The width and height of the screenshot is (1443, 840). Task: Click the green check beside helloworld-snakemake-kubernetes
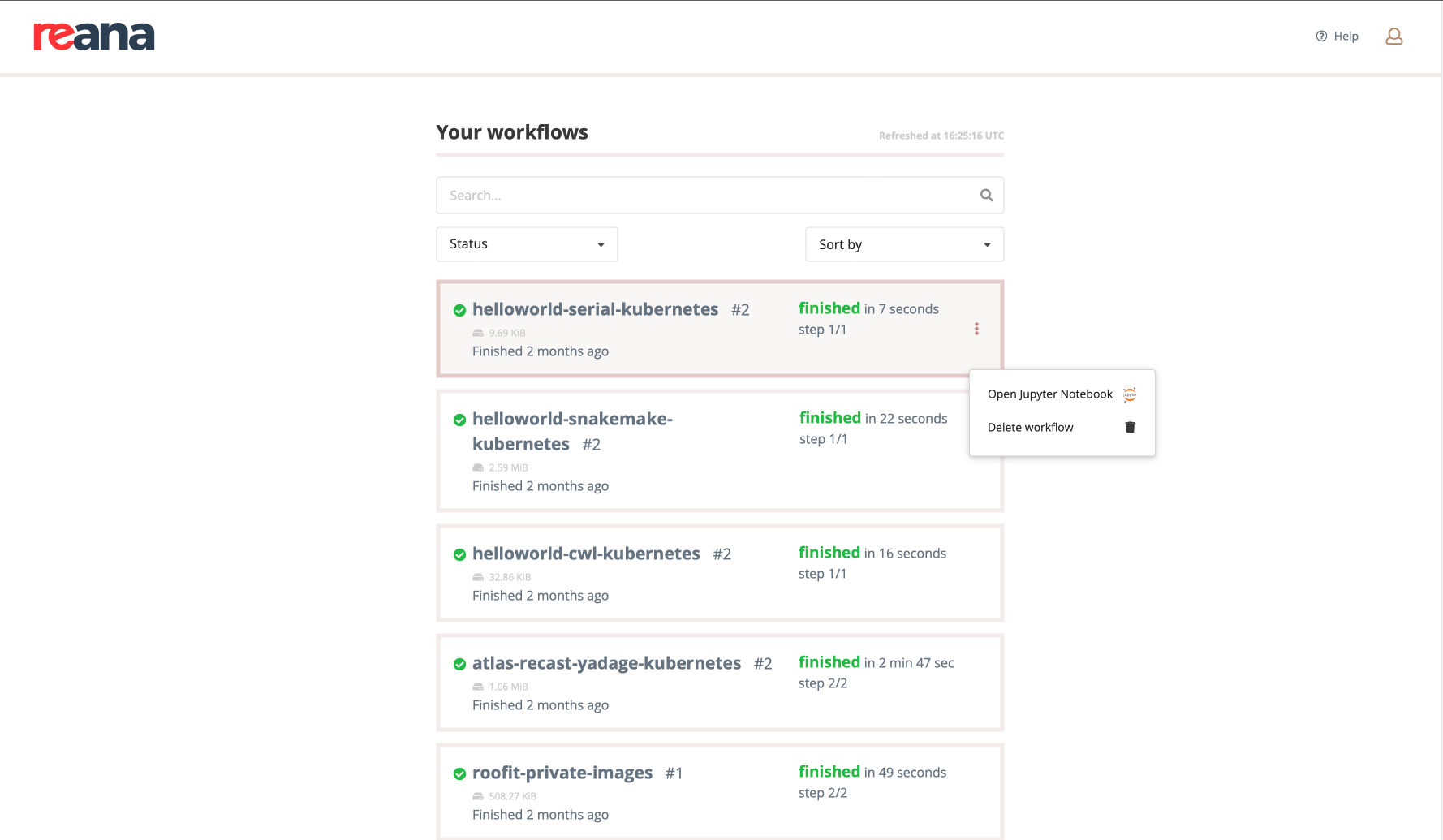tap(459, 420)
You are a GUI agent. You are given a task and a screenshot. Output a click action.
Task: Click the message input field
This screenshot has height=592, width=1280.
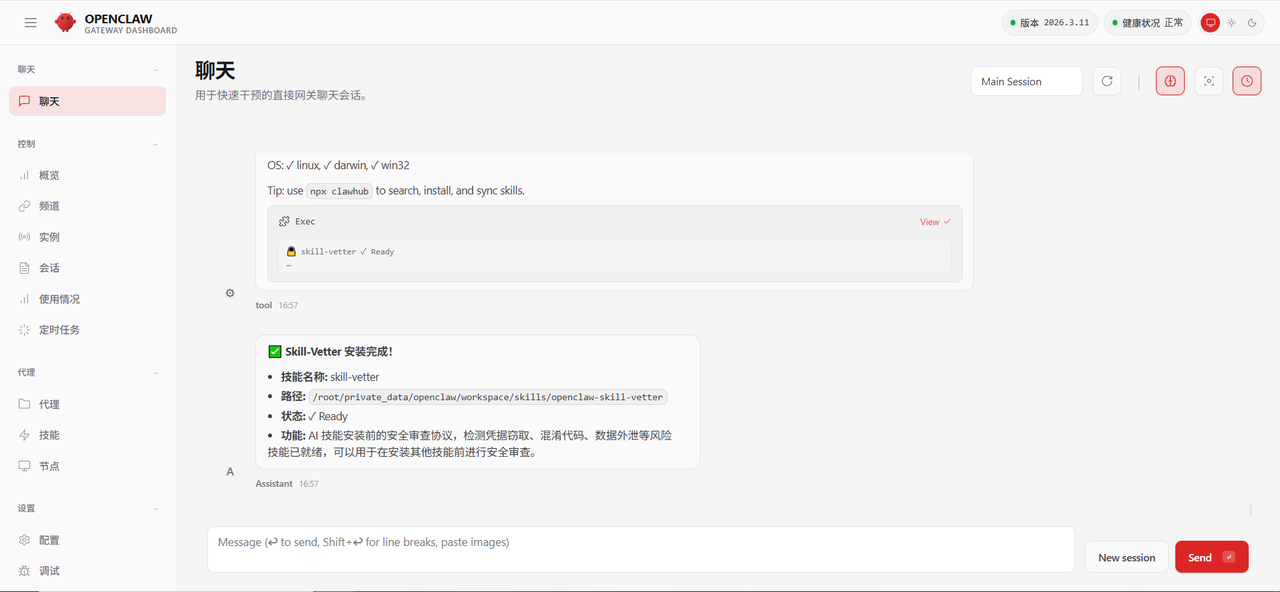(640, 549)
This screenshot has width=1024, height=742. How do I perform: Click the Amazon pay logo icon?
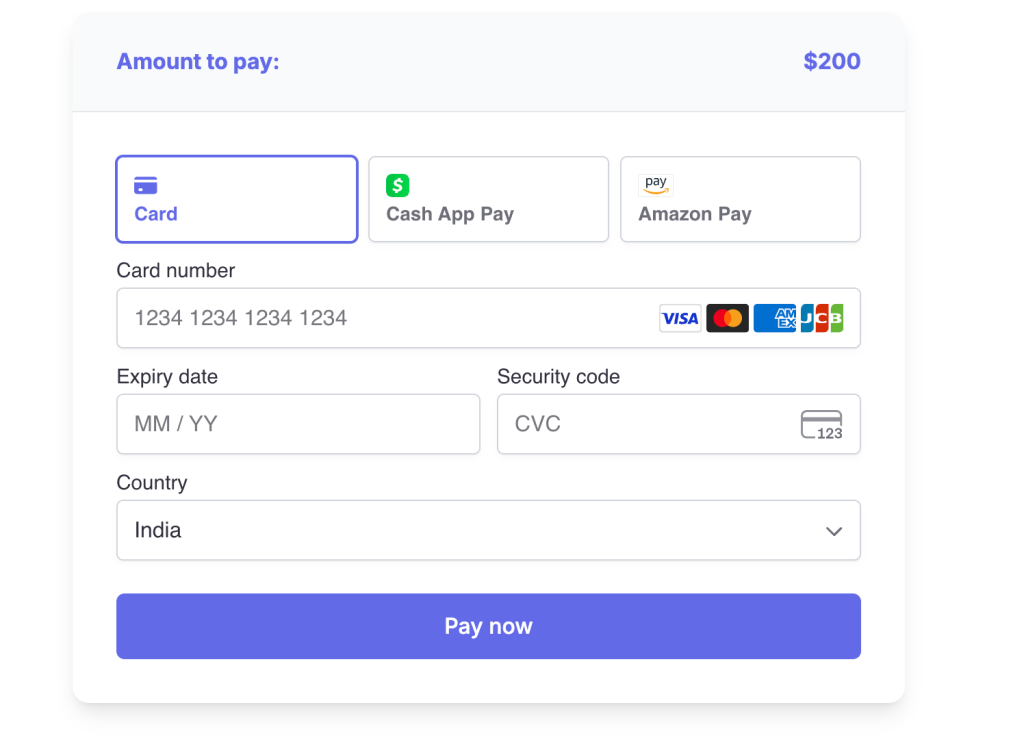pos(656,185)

------------------------

*What the exercise asks*
Beginning with the line containing "This screenshot has height=592, width=1280." and ending with the last line of the listing above, output those lines exactly as written, without pictures.

*Solution below*
This screenshot has height=592, width=1280.
(640, 549)
This screenshot has width=1024, height=742. How do I perform: Click the Amazon pay logo icon?
pos(656,185)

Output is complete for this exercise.